The average AWS customer overpays by 30%. Not because they're being careless — but because the default settings, service sprawl, and rapid growth make it easy to accumulate waste silently. Here are five strategies we apply on every cost engagement.
1. Right-size before you reserve
The most common mistake is buying Reserved Instances or Savings Plans before understanding actual utilization. Run your workloads on On-Demand for 2–4 weeks, collect CloudWatch metrics, and right-size instances first. A t3.large running at 8% CPU should be a t3.small — saving 60% — before you commit to a 1-year reservation.
2. Kill zombie resources
Unattached EBS volumes, idle Elastic IPs, forgotten load balancers, and stopped EC2 instances with attached storage all cost money around the clock. Use AWS Cost Explorer's resource-level view and set up a weekly Lambda function to report on resources with zero traffic over 7 days.
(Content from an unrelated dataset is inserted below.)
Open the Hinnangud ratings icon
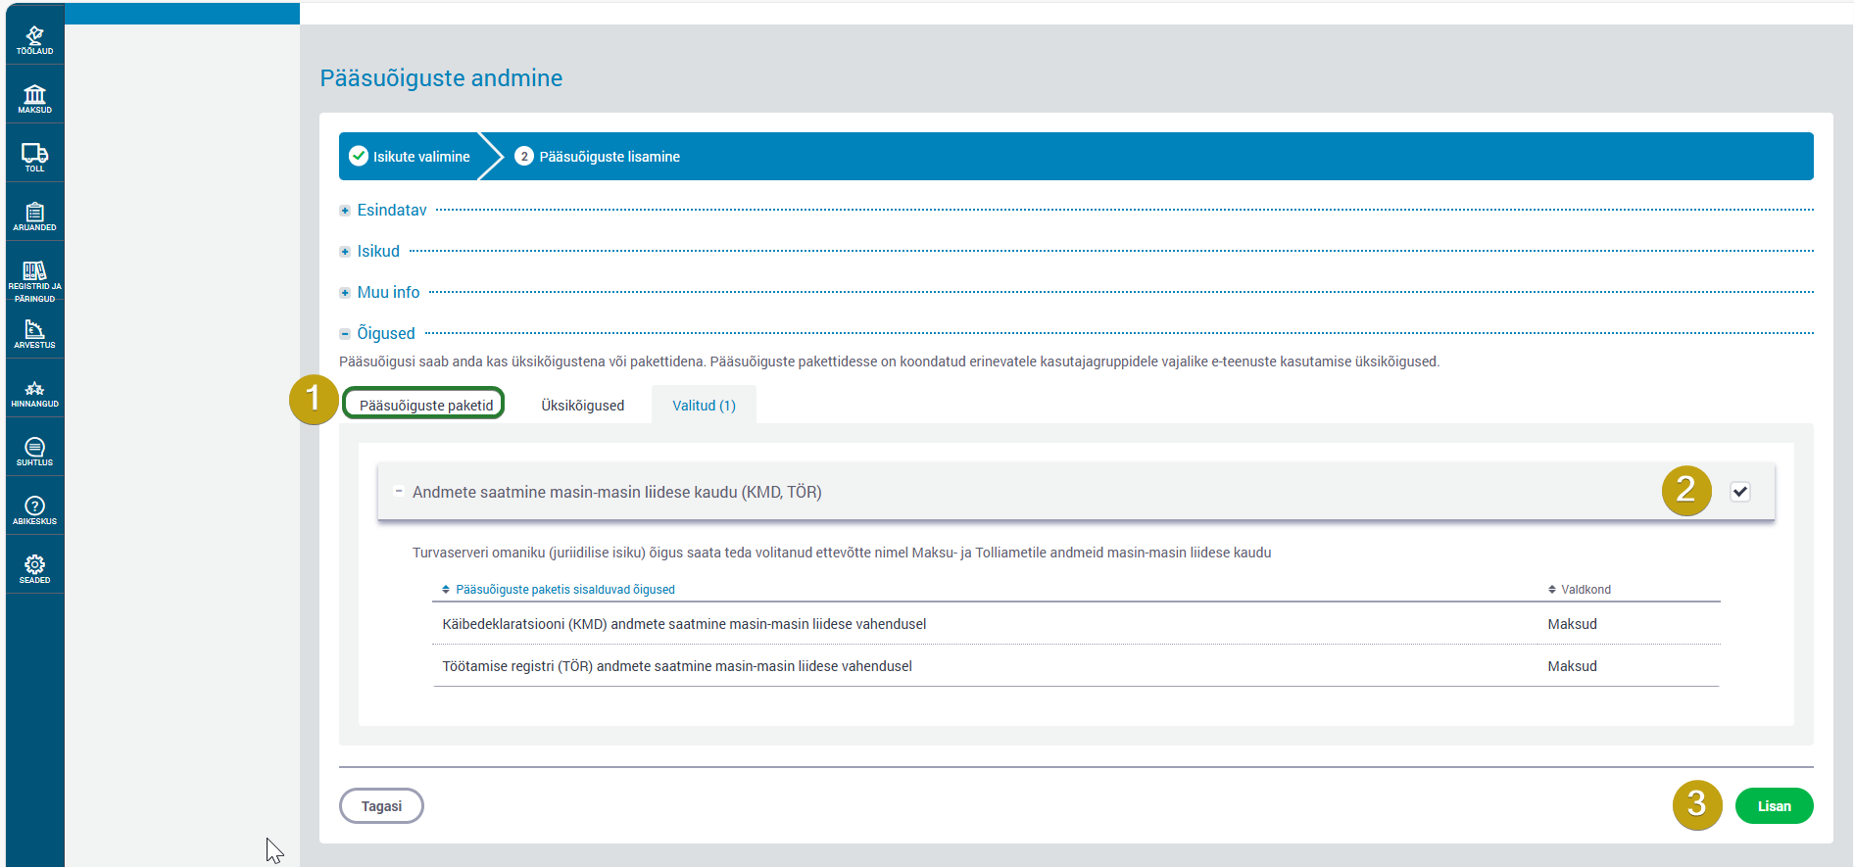Image resolution: width=1854 pixels, height=867 pixels. [34, 393]

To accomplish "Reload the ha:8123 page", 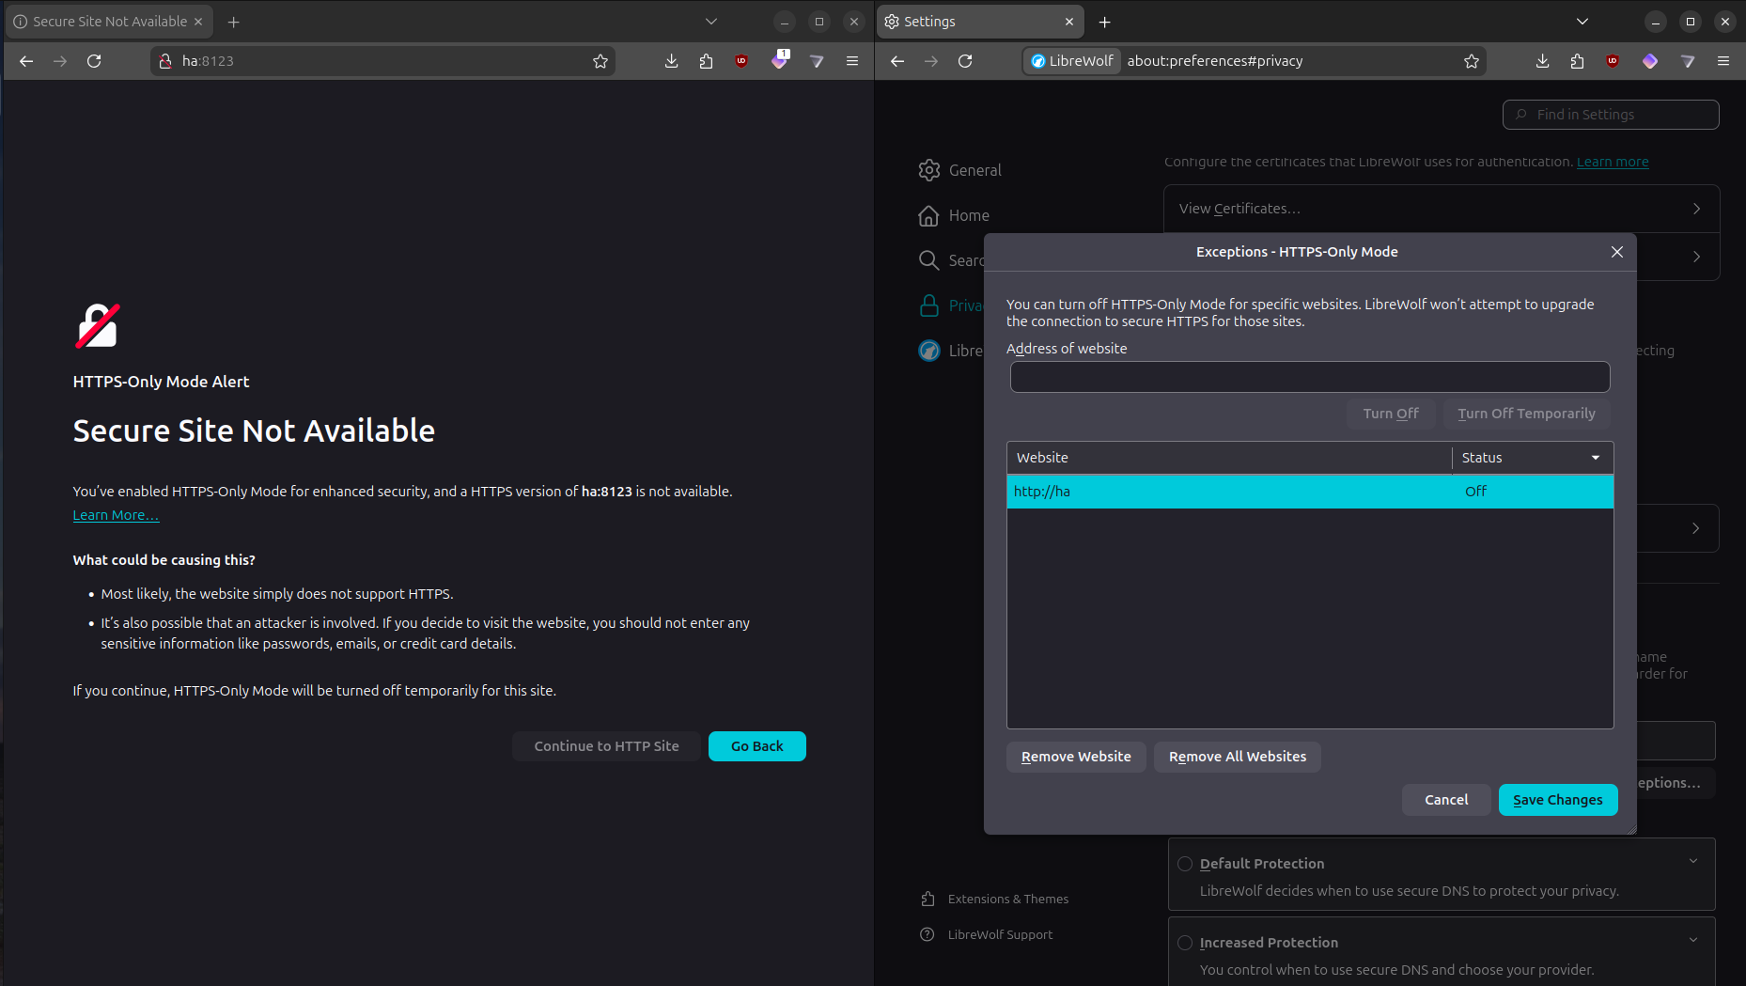I will pyautogui.click(x=94, y=61).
3. Move cold data to the right S3 tier
S3 Standard costs $0.023/GB/month. S3 Glacier Instant Retrieval costs $0.004/GB/month — an 83% reduction for data accessed once a quarter. Enable S3 Intelligent-Tiering on buckets older than 30 days and let AWS handle the transitions automatically.
4. Use Spot Instances for fault-tolerant workloads
Spot Instances offer up to 90% discount over On-Demand pricing. They're ideal for batch jobs, ML training, CI/CD build runners, and stateless microservices with proper interruption handling. Combine Spot with Auto Scaling Groups using mixed instance policies to maintain capacity even during Spot interruptions.
5. Set up Cost Anomaly Detection
Cost Anomaly Detection uses ML to catch unusual spending patterns within hours. Set up monitors for your top 5 services and configure SNS alerts to fire when spend deviates more than 15% from baseline. This alone has caught runaway DynamoDB scan bills and forgotten test environments costing hundreds per day.